## EXERCISE INSTRUCTIONS
Reproduce verbatim the lines below, from the beginning of the records through the line containing "click(x=28, y=586)", inclusive. Omit the pictures from your output.

## DATA LISTING
════

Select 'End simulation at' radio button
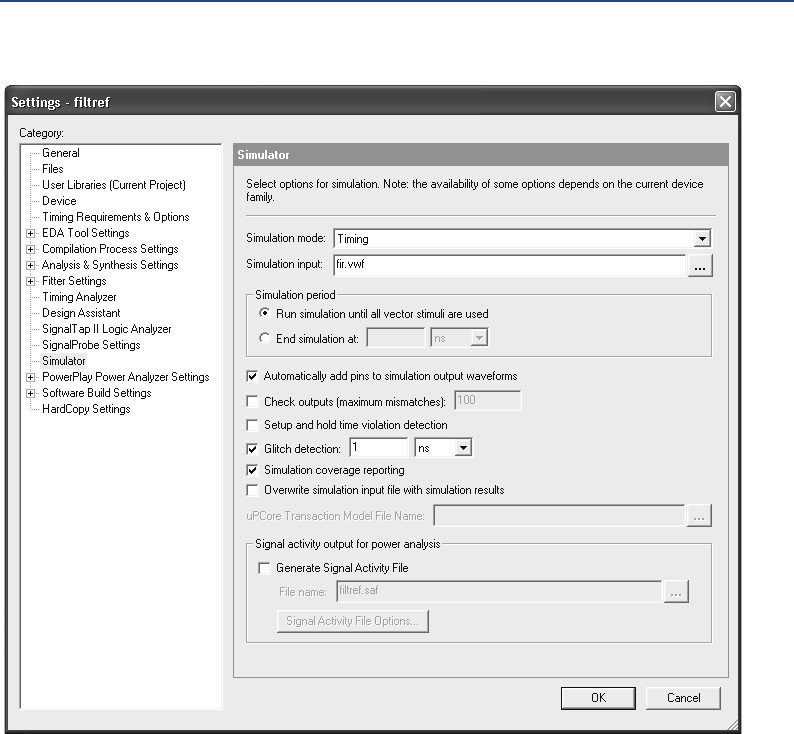Image resolution: width=794 pixels, height=734 pixels. point(264,338)
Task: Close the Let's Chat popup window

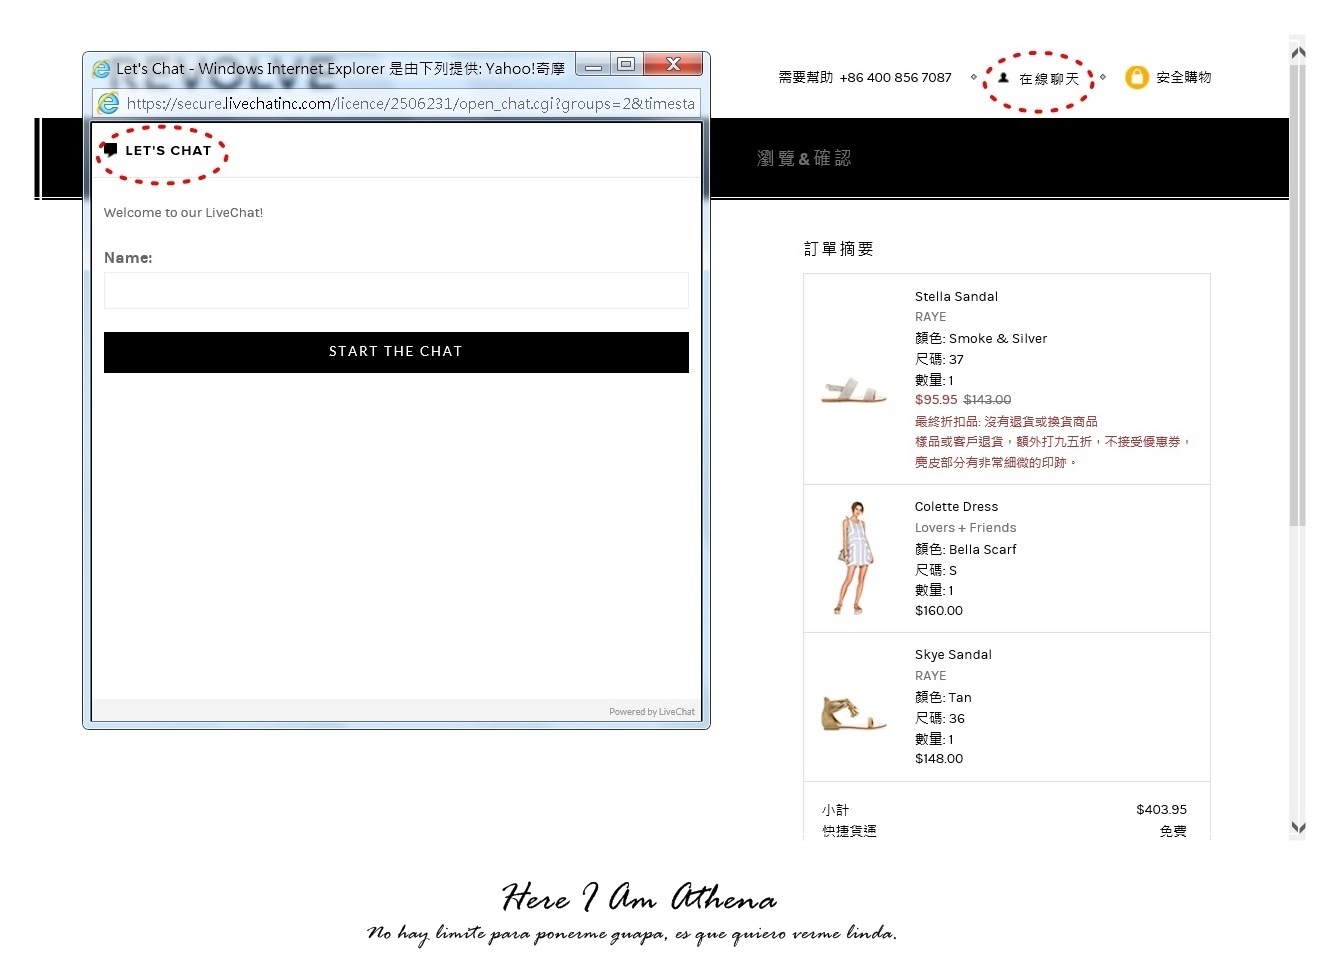Action: click(673, 65)
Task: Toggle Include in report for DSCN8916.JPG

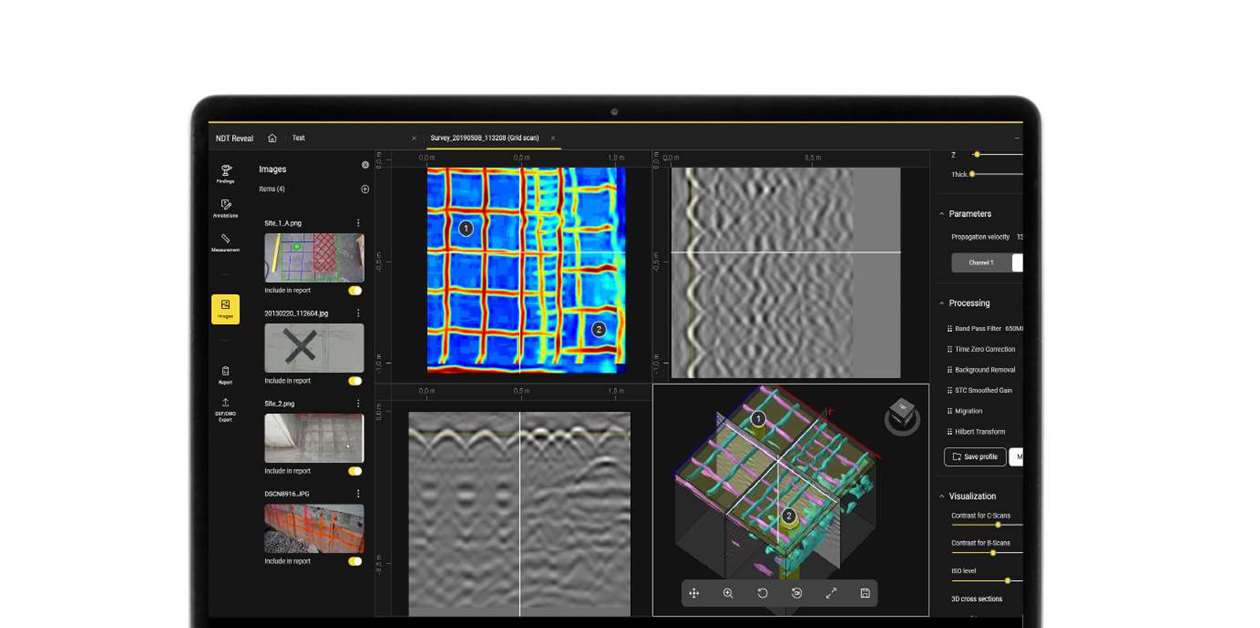Action: (355, 563)
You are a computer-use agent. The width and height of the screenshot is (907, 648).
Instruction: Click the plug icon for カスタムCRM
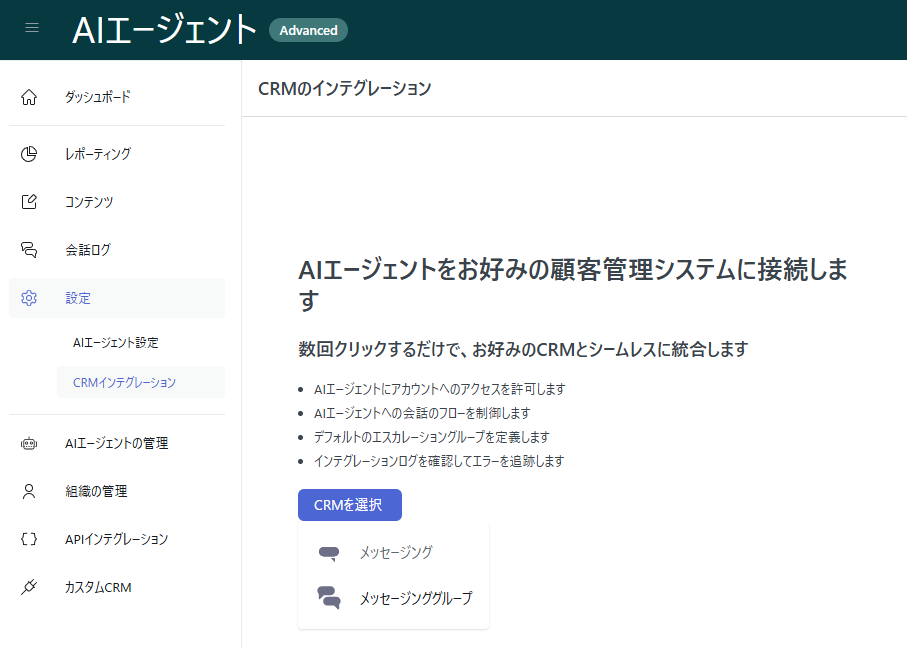click(x=28, y=586)
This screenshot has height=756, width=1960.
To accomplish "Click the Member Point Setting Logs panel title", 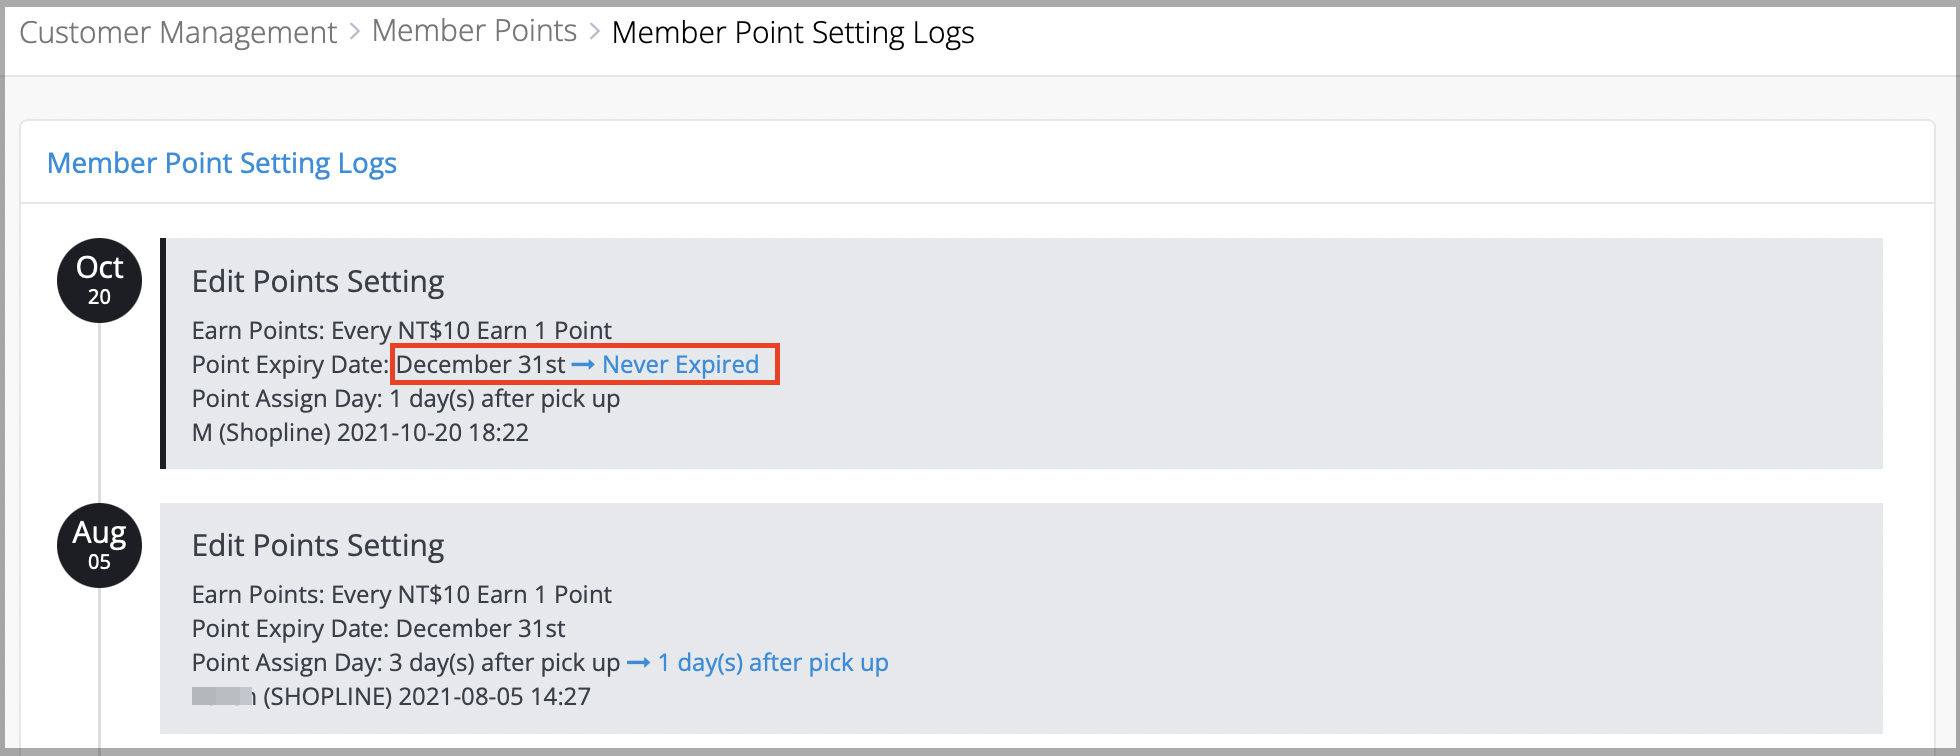I will (222, 163).
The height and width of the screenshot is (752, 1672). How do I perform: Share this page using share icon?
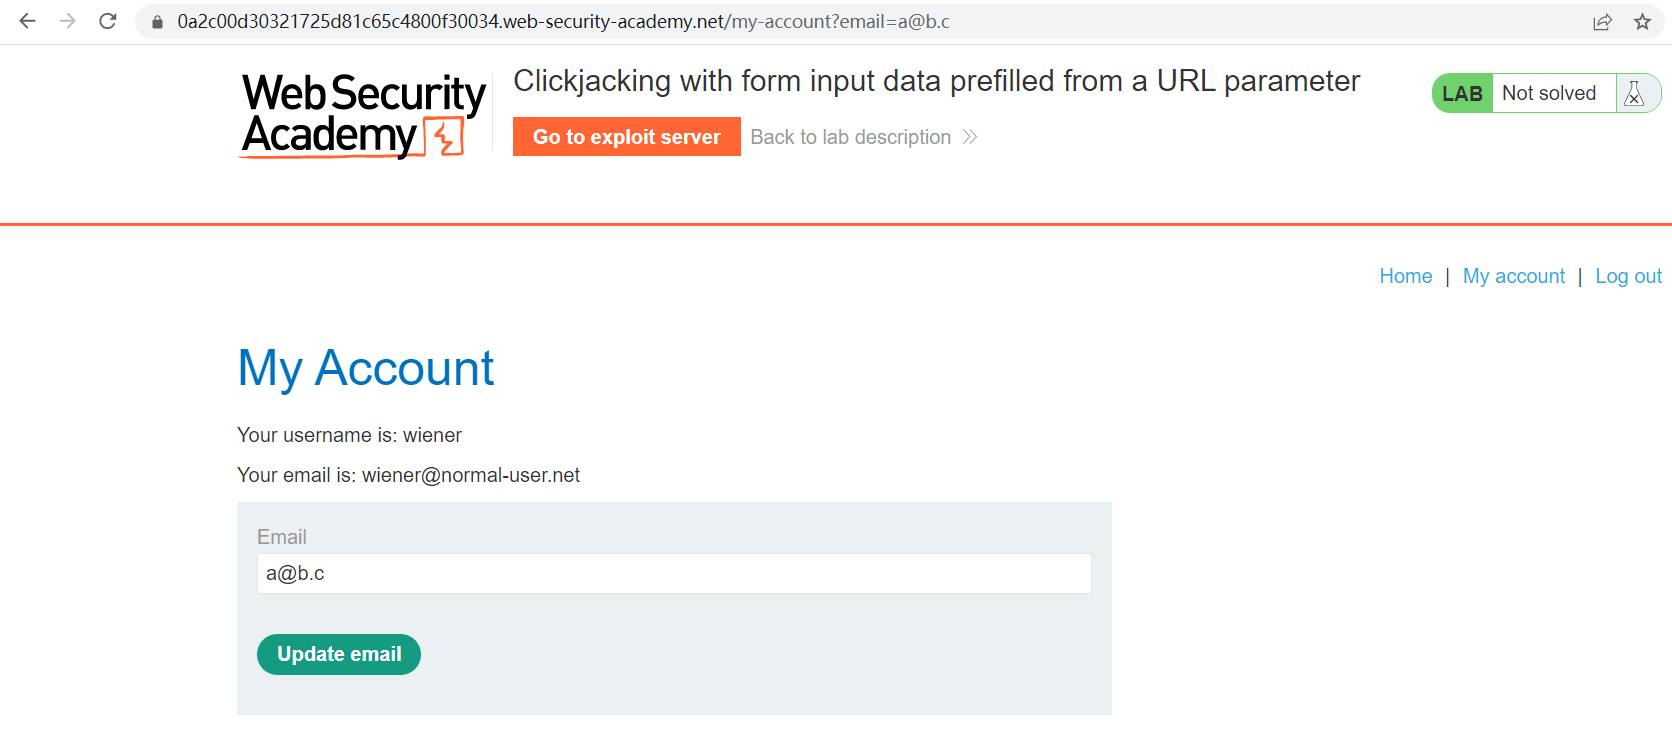click(1602, 22)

════

## RESULT FOR THIS TASK
Select 'End simulation at' radio button
Image resolution: width=794 pixels, height=734 pixels. point(264,338)
Task: Close the Let's Chat popup window

Action: click(673, 65)
Task: Toggle Include in report for DSCN8916.JPG

Action: (355, 563)
You are a computer-use agent. The width and height of the screenshot is (907, 648).
Instruction: Click the plug icon for カスタムCRM
click(x=28, y=586)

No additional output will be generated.